Certainly it is not the intention of Parliament to deprive people of this allowance where they qualify. It is not a payment for caring services. The question is not how many hours people care but whether they are prevented from taking up full-time employment. The 35 hours a week is the guideline and the definition of that point.
I know that the watershed midway through the weekend, about which the hon. Gentleman complains, is unfair to Mrs. Morris, and may indeed seem to be unfair, but the purpose of ICA, as I have said several times, is to replace the earnings income of a person who forgoes the opportunity of work in order to care. In that context, the present provision is in line with what for most people is the working week, which is usually Monday to Friday.
Since ICA is to help those who have forgone full-time work by providing substantial and regular care rather than a payment for caring, the present test is not, in my view, unfair. Where the disabled person returns home every or almost every weekend, the total hours of care in any week will generally add up to 35. So carers performing their role regularly but not necessarily every day can be entitled. Where the weekends or holidays at home are intermittent, as in Mrs. Morris's case, the test of regular and substantial care may not be met.
The extent of Mrs. Morris's attention to her son's needs during the hours that he is at home is not at issue. Nevertheless, I do not feel that it is feasible to change the rules to meet her particular circumstances. As I have said, to use a different day would simply mean that we eliminate other people who benefit from the arrangement. There are very likely to be other examples of regular patterns of caring in which ICA is payable at present that would suffer from such a change. It would also remove a common link with other social security benefits.
Finally, the hon. Gentleman may be asking himself whether we have done anything to gauge the extent of the effect of the rule. As I explained, we estimate that decisions that go against the claimant number only a hundred or so in a year, whereas, at present, there are 130,000 recipients of ICA. The extent of the problem identified by the hon. Gentleman would not appear to be great.

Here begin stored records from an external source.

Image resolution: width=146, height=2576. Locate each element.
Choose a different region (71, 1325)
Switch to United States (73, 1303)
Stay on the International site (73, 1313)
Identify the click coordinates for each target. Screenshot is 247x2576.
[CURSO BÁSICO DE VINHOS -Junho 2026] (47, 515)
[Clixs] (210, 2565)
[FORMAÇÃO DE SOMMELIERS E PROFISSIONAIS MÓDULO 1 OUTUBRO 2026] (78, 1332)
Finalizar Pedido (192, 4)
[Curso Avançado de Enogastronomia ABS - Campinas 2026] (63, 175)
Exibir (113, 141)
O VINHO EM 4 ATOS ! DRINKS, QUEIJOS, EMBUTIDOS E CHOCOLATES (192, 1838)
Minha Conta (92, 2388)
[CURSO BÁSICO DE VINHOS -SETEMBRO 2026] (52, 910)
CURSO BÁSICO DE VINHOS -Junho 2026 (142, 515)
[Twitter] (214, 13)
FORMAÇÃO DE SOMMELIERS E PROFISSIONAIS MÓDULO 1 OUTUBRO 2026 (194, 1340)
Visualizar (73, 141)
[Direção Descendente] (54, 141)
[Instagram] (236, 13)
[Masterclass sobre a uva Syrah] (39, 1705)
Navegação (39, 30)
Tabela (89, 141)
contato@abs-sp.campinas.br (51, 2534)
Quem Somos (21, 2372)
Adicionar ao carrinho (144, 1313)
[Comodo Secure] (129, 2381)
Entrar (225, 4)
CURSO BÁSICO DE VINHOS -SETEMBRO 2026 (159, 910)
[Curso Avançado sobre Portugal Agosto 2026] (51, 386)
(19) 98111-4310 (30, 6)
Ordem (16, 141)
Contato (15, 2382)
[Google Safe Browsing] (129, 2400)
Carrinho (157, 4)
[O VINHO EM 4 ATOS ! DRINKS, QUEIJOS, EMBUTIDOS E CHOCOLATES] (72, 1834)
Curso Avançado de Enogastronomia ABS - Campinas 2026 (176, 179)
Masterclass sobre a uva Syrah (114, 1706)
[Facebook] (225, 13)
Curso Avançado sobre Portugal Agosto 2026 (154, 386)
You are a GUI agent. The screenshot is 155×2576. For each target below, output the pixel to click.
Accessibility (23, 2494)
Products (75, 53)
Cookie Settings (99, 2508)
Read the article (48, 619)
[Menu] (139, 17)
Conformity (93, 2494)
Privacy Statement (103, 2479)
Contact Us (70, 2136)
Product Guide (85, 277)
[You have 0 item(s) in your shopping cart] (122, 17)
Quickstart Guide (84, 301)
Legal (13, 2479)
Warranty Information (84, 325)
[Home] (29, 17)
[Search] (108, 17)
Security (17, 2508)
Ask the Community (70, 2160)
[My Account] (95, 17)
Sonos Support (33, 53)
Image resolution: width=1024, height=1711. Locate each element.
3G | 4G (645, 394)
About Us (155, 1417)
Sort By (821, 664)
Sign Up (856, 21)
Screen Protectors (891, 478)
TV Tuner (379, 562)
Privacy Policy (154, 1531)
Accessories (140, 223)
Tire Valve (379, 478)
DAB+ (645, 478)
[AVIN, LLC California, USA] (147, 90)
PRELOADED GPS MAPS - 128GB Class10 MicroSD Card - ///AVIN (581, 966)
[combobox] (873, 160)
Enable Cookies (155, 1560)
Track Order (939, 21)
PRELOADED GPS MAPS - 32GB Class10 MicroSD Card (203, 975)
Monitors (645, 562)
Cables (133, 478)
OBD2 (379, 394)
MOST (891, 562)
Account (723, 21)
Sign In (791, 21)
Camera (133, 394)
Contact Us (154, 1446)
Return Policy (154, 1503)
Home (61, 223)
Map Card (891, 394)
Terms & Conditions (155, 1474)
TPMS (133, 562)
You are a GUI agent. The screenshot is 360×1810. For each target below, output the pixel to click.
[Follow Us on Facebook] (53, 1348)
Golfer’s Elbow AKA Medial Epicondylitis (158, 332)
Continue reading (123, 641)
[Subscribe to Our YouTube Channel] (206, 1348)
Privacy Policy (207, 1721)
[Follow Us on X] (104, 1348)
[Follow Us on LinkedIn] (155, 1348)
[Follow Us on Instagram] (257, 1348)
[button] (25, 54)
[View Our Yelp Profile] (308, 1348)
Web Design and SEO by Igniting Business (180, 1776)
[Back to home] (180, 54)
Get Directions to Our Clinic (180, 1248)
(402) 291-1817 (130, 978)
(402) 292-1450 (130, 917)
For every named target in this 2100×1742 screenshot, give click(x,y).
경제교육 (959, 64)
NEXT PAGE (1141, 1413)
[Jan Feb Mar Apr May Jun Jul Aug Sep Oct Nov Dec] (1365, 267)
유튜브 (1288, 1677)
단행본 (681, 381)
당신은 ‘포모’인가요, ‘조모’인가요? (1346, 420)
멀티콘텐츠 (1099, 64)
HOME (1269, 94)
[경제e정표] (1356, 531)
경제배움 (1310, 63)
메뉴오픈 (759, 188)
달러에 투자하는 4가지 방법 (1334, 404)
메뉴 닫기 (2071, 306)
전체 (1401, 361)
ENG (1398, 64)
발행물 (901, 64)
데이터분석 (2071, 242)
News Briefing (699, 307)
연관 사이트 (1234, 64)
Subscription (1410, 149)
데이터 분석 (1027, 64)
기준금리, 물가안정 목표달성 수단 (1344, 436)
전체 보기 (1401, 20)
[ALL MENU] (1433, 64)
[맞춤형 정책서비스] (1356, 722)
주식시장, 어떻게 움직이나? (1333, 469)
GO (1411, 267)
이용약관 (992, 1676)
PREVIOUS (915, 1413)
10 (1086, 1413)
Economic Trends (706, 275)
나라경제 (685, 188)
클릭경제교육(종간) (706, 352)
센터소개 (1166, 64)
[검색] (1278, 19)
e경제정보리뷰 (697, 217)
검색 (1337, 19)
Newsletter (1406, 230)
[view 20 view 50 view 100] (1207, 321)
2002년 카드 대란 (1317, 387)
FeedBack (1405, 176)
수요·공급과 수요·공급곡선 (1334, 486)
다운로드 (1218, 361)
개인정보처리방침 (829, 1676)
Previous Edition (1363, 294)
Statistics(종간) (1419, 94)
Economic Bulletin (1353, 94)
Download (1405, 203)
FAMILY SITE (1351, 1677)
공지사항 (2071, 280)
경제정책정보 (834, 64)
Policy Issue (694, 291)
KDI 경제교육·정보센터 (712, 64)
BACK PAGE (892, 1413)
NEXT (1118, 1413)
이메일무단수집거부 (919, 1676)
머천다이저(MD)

In summary, I do not feel that we can change the rules to meet a particular case. The test that we have laid down is consistent with social security benefits, consistent with what most people regard as the start and end of the week, and consistent with our aim of trying to compensate people who forgo full-time employment. It is not a payment for caring services. It is not to compensate somebody for caring. It is specifically aimed at earnings potential. We have devised a fair method. Even the fairest method will throw up anomalies and exceptions. Could I do so, I would not propose to change that method this week or in the future.
Question put and agreed to.
Adjourned accordingly at twelve minutes past Eleven o'clock.